Edited by Cainntear on 08 September 2010 at 5:51pm

2 persons have voted this message useful



tractor
Tetraglot
Senior Member
Norway
Joined 5292 days ago

1349 posts - 2292 votes 
Speaks: Norwegian*, English, Spanish, Catalan
Studies: French, German, Latin

 
 Message 6 of 12
08 September 2010 at 6:25pm | IP Logged 
I'm a little sceptical of the idea that identical content help the learning process. Getting acquainted with the story
line isn't that big an obstacle when learning a foreign language.

The Berlitz Self Teacher courses are all very similar, but there are some differences; e.g. the Italian has 42 lessons,
the French 41 and the German 38.

The Rosetta Stone courses are all identical, as far as I know. And they are said to suffer from the problems
Cainntear talk about.

Edited by tractor on 08 September 2010 at 6:28pm

2 persons have voted this message useful



psy88
Senior Member
United States
Joined 5430 days ago

469 posts - 882 votes 
Studies: Spanish*, Japanese, Latin, French

 
 Message 7 of 12
09 September 2010 at 2:54am | IP Logged 
You might want to check the Cortina Institute courses. The text is identical for the French and Spanish courses.
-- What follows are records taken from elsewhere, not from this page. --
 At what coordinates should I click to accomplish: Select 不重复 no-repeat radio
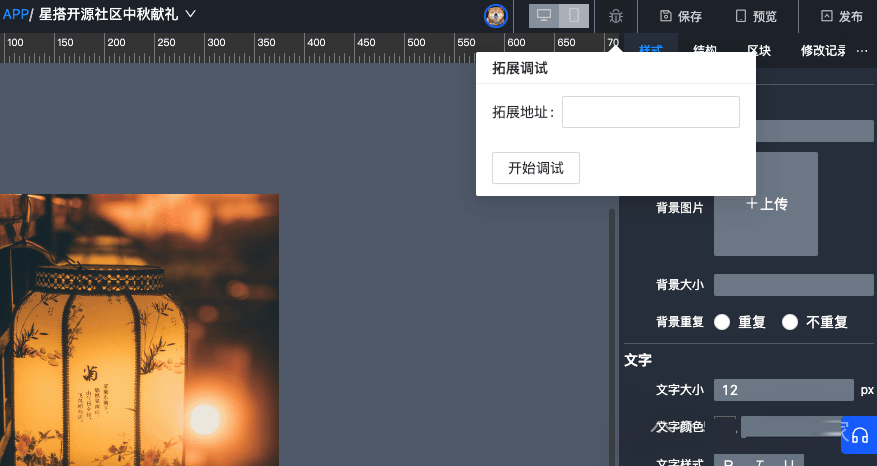(x=790, y=322)
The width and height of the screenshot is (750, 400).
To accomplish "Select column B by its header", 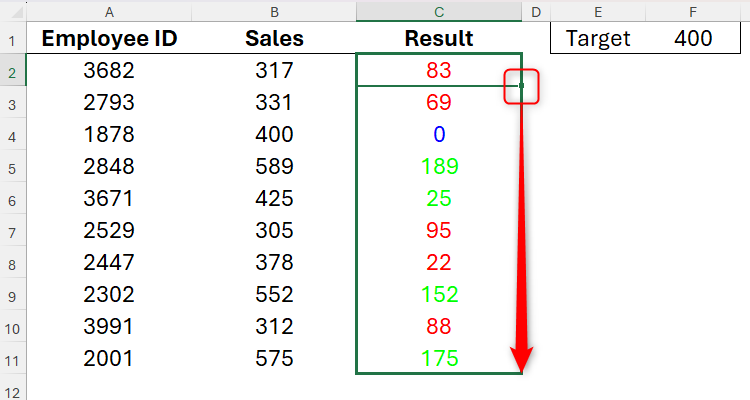I will [x=273, y=11].

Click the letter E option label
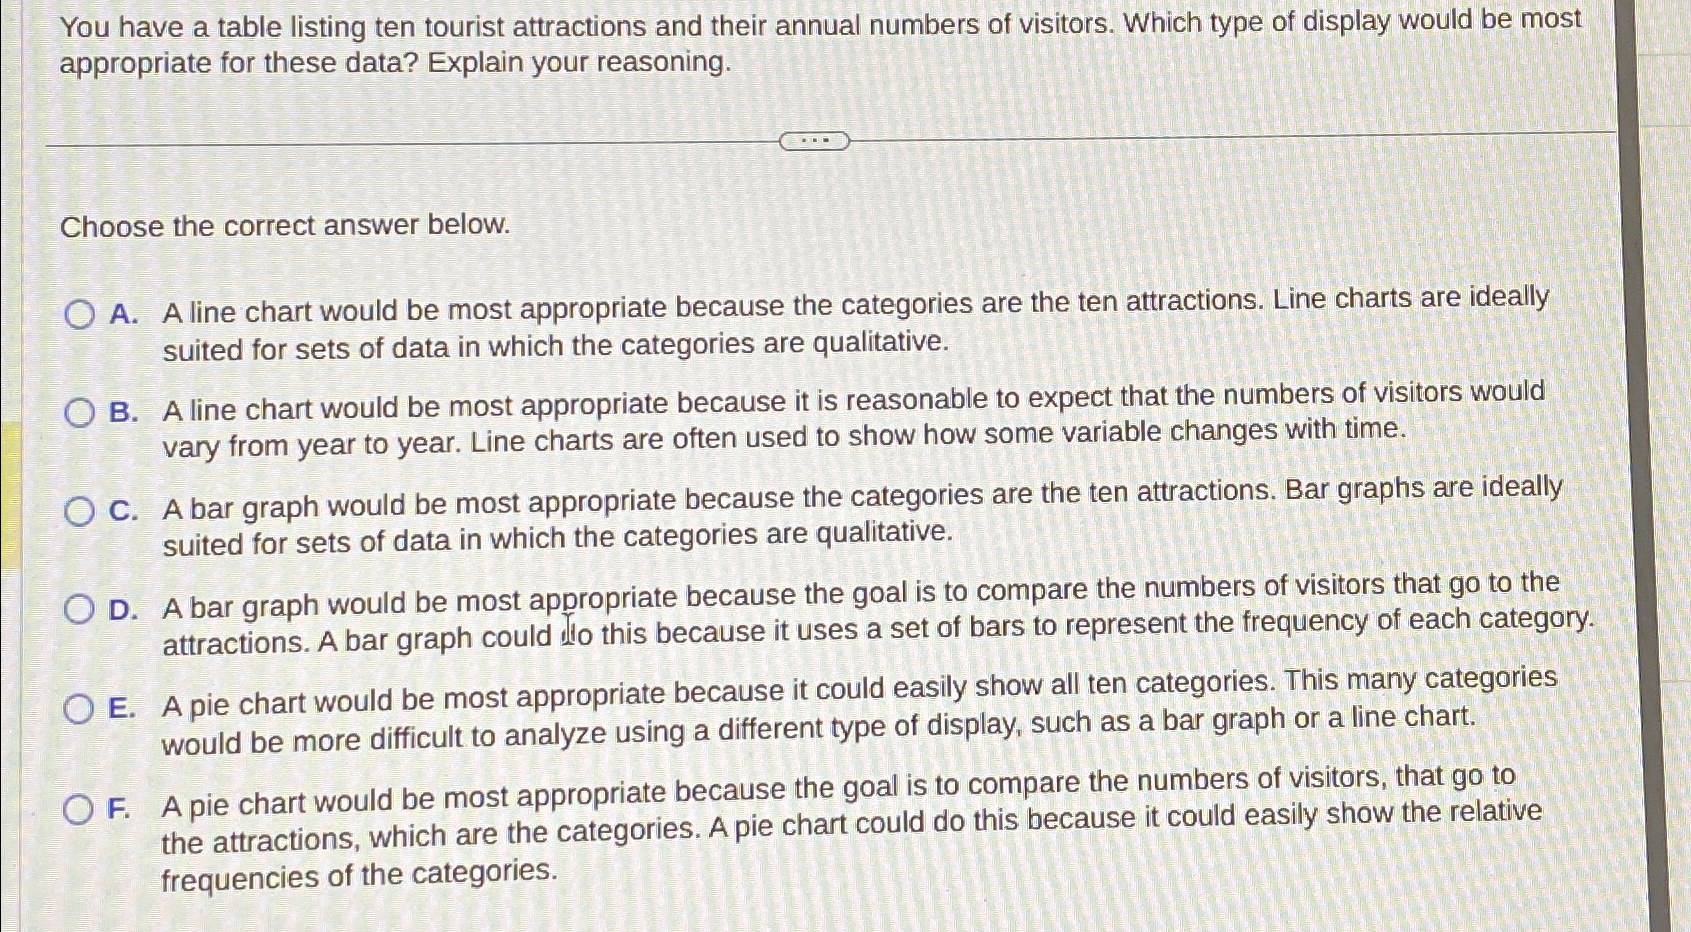[x=122, y=708]
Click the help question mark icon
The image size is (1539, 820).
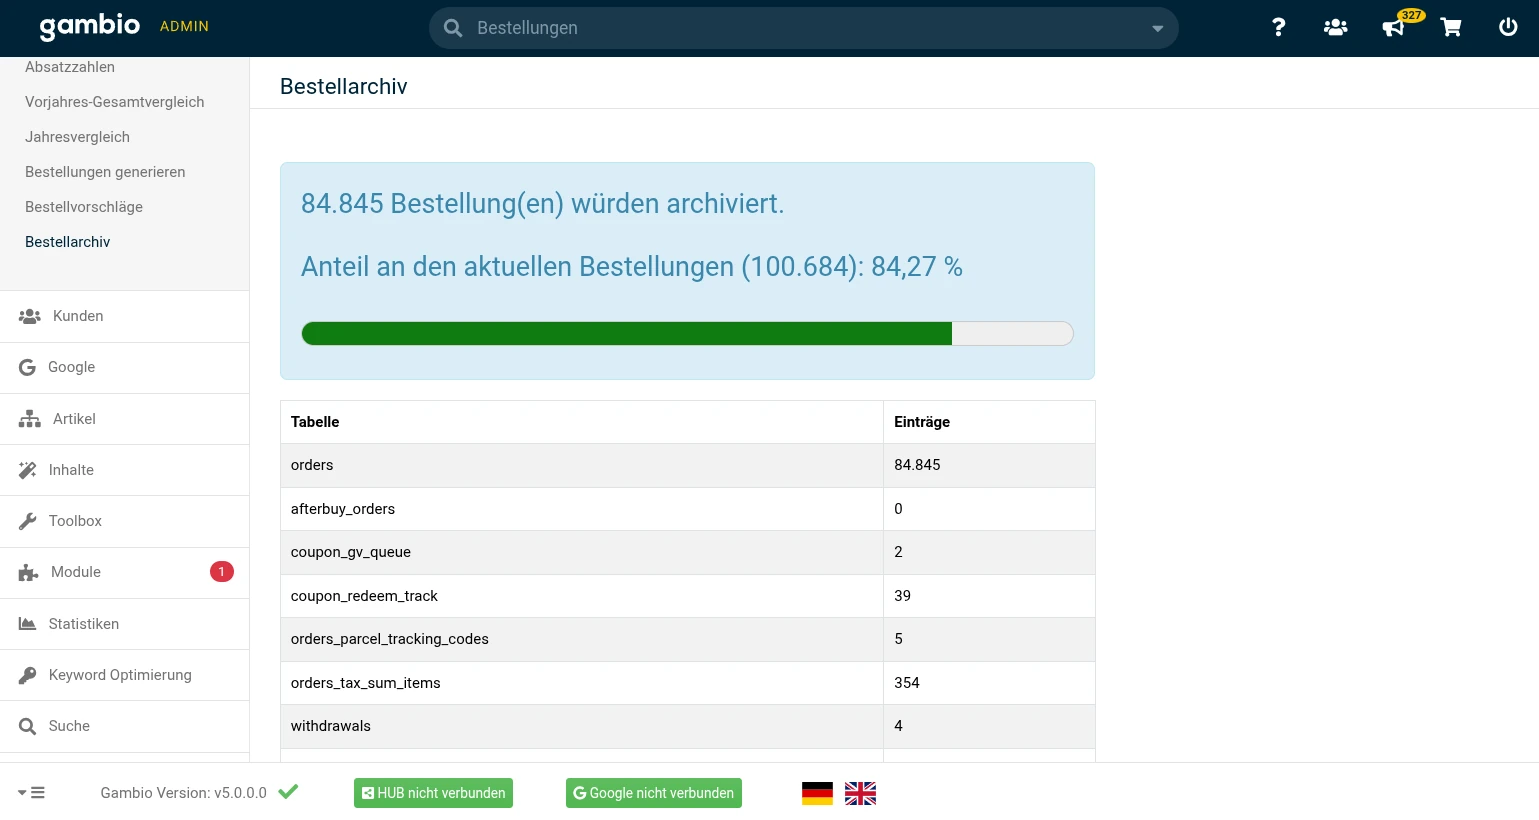pos(1278,28)
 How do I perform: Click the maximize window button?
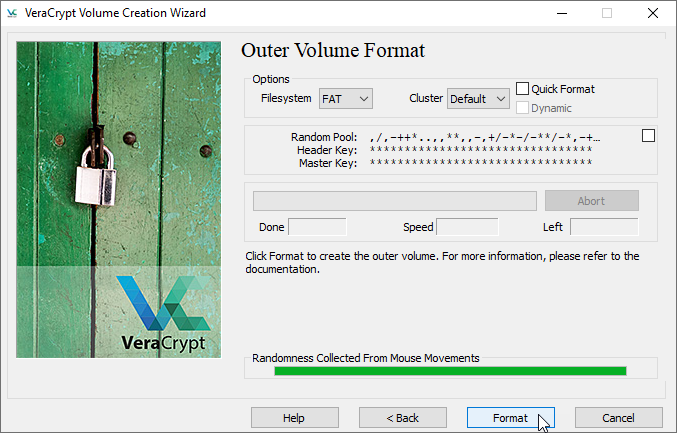[x=606, y=14]
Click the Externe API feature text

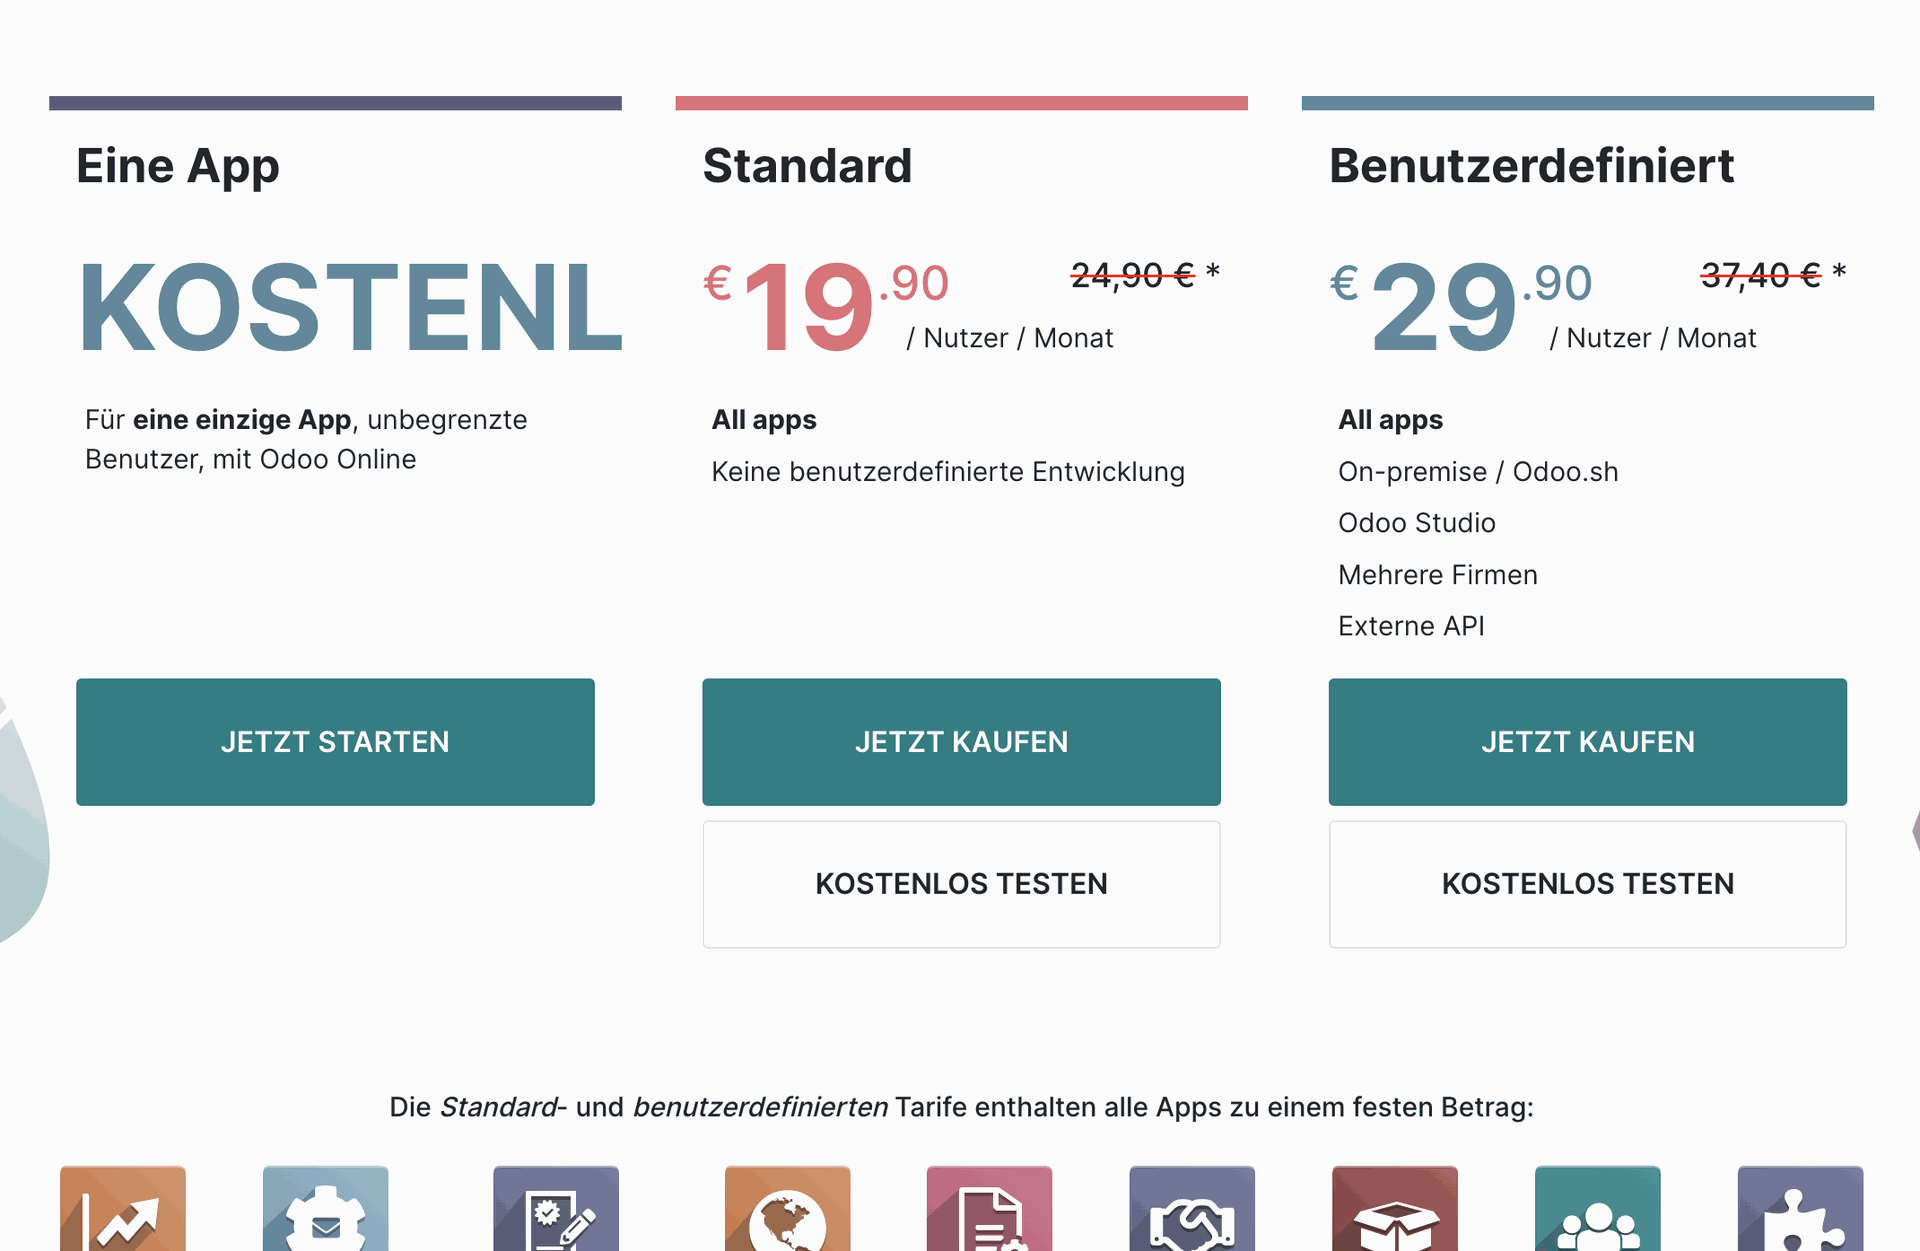point(1411,626)
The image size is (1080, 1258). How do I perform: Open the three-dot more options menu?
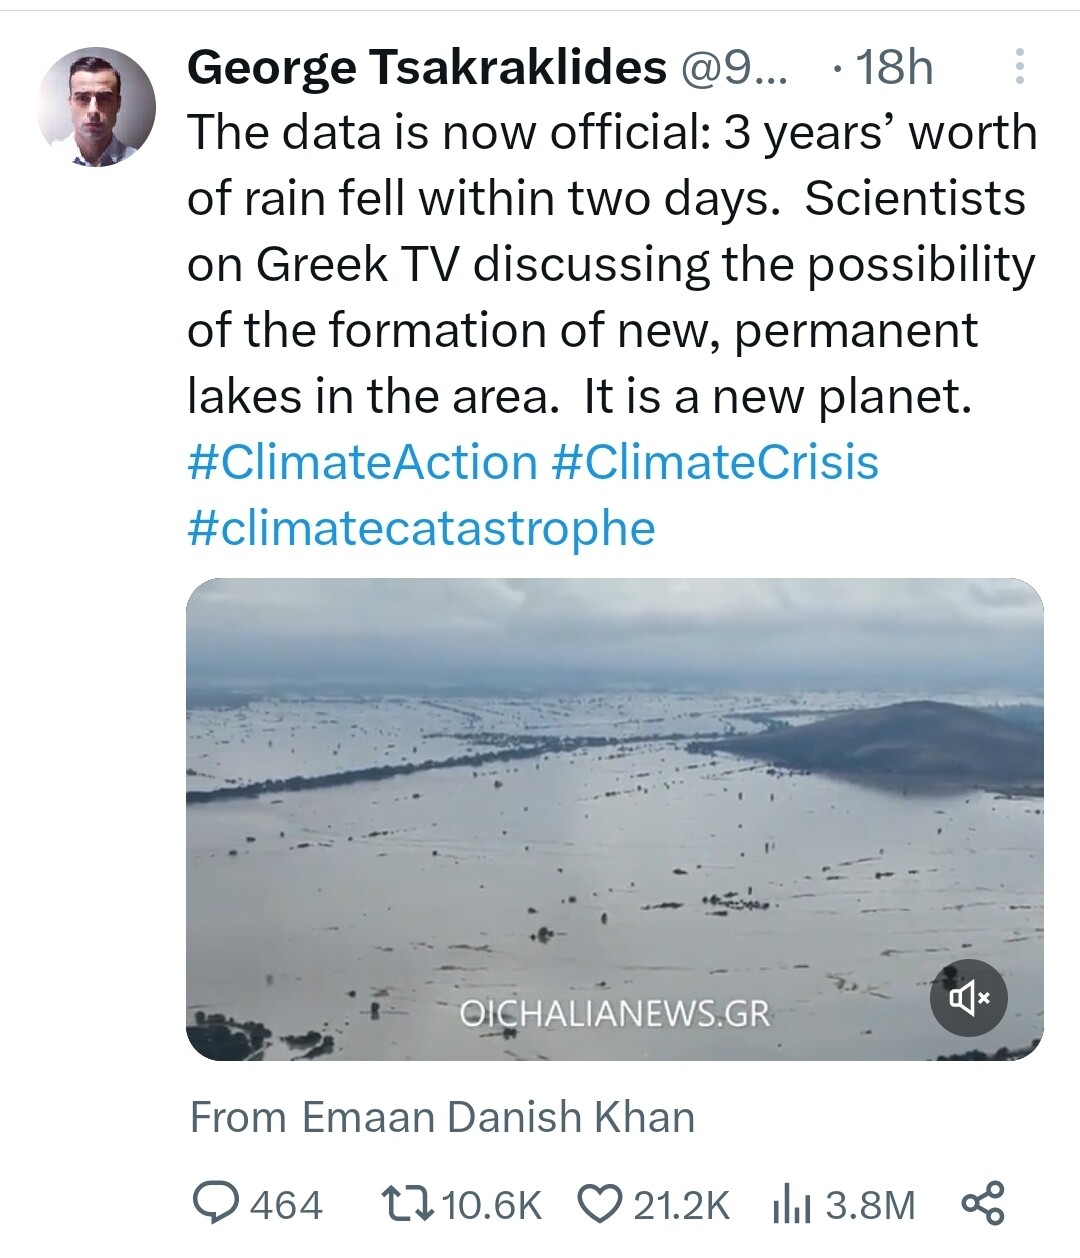(x=1019, y=66)
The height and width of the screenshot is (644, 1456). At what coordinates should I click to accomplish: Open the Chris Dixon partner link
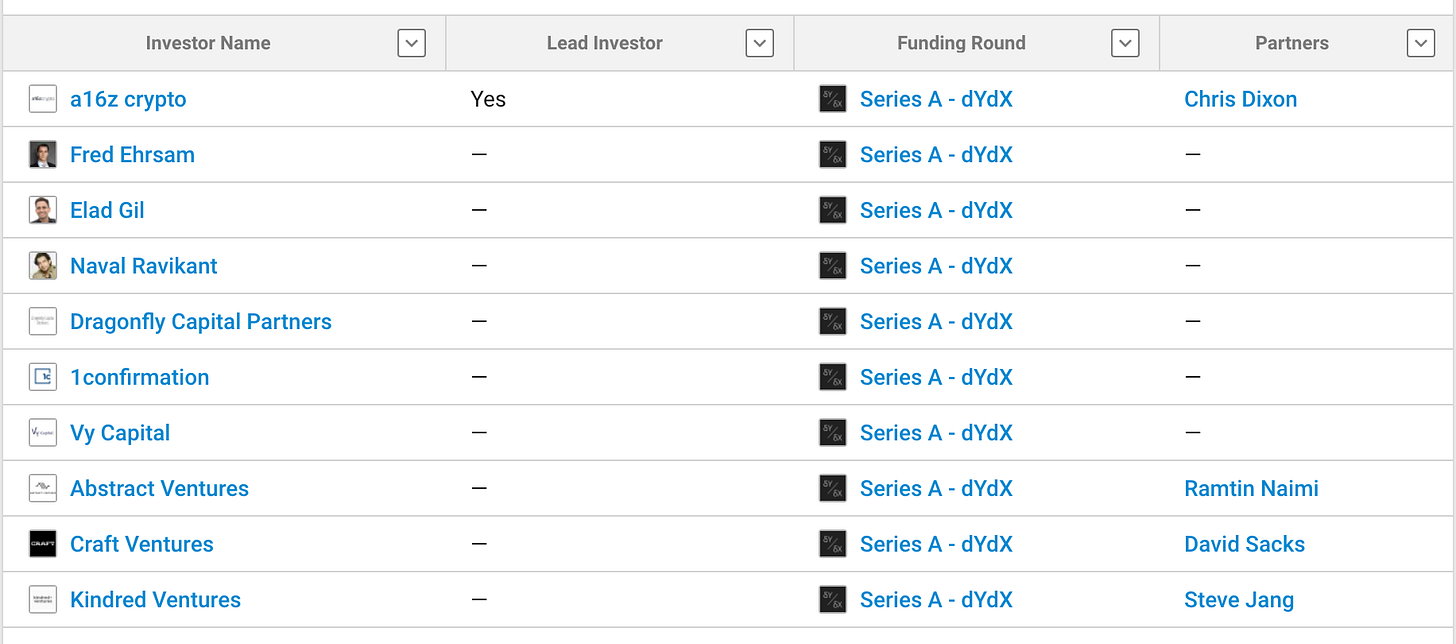(x=1241, y=99)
They even have a course book in Spanish to teach French.
2 persons have voted this message useful



divexo
Groupie
Australia
Joined 5030 days ago

70 posts - 74 votes 
Speaks: English*
Studies: Japanese, Latin

 
 Message 8 of 12
09 September 2010 at 3:14pm | IP Logged 
Thanks all!
Will definitely look into getting Berlitz self-teacher, and Instant ___. And which Cortina course? "Conversational ___
in 20 lessons?"

By the way: Is it a bit excessive to study using Assimil, Berlitz, Instant Italian and Cortina course all at the same
time? Which best compliments Assimil?

Edit
I just found another perhaps 'unity' course, of 'ImmersionPlus', which seems like a very good post-Assimil
course! I may get a hold of this one.